Monday, November 8, 2010: 8:50 AM
255 B Room (Salt Palace Convention Center)
Activation of ErbB receptor tyrosine kinases initiates cell signaling pathways for differentiation, proliferation, and survival. Receptor activation simultaneously leads to up-regulation of molecular feedback regulators of ErbB signal duration and specificity, two of the most important of which are Spry2 and Mig6. Spry2, a member of a family of four Sprouty proteins, regulates the MAP kinase cascade at multiple levels while also regulating endocytosis of the epidermal growth factor receptor (EGFR/ErbB1). Mig6 is a pan-ErbB inhibitor that blocks dimerization-driven receptor kinase activation. The complete functionality of these regulators and how their activities are integrated to determine ErbB signaling dynamics is not fully understood. We examined how Spry2 and Mig6 function together in the context of non-small cell lung cancers (NSCLC) characterized by elevated expression of EGFR. In particular, we sought to answer the question of how Spry2 and Mig6 might differentially contribute to certain cancer phenotypes in NSCLC cells expressing wild-type EGFR or the recently discovered constitutively active EGFR mutants which confer cellular sensitivity to EGFR kinase inhibitors.
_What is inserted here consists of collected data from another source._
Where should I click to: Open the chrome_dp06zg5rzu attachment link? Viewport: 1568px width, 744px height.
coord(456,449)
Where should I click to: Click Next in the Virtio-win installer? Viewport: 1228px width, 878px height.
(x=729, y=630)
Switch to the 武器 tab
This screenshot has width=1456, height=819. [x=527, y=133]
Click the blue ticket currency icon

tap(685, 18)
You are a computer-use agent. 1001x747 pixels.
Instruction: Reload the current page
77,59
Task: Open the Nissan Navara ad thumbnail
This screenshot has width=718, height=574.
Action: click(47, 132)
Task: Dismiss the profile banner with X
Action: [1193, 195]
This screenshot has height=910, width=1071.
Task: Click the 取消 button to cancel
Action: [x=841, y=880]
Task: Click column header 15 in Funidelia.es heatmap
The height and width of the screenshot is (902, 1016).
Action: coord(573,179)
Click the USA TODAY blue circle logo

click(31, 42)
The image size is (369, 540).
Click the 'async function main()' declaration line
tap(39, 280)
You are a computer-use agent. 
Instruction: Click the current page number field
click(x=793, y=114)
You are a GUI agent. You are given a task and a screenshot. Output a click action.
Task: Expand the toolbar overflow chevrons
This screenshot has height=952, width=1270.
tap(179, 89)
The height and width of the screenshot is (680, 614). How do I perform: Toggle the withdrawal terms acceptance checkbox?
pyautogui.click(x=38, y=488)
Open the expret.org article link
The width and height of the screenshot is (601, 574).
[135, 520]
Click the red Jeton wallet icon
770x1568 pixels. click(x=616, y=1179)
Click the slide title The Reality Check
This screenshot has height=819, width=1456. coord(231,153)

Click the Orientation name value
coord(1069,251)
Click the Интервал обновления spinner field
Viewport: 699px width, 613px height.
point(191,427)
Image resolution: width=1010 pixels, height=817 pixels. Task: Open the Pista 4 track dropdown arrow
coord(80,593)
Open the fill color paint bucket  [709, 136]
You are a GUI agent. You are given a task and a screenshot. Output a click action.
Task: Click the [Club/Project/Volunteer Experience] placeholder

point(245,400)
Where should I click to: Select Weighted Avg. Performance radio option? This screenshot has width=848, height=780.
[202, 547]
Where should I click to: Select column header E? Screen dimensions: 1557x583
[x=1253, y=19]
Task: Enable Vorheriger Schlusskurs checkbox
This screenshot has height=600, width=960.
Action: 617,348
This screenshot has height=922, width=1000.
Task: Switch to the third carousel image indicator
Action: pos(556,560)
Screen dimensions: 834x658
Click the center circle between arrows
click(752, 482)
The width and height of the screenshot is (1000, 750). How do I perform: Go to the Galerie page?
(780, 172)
The effects of shRNA-mediated knockdown or expression of Spry2 and Mig6 alone or in combination were examined in a panel of NSCLC cell lines with variable sensitivity to EGFR kinase inhibitors. We measured the effects of shRNA knockdown, reconstitution, and over-expression on EGFR endocytosis rate constants and the activities of downstream signaling pathways such as PI3K/AKT and ERK. Within this framework, we also measured cell death response to the specific EGFR tyrosine kinase inhibitor gefitinib. Results indicated that the roles of these feedback regulators are cell-context specific. More importantly, our findings suggest that these feedback regulators may contribute to sustained signaling from mutants receptors or function as tumor suppressors, depending on the context.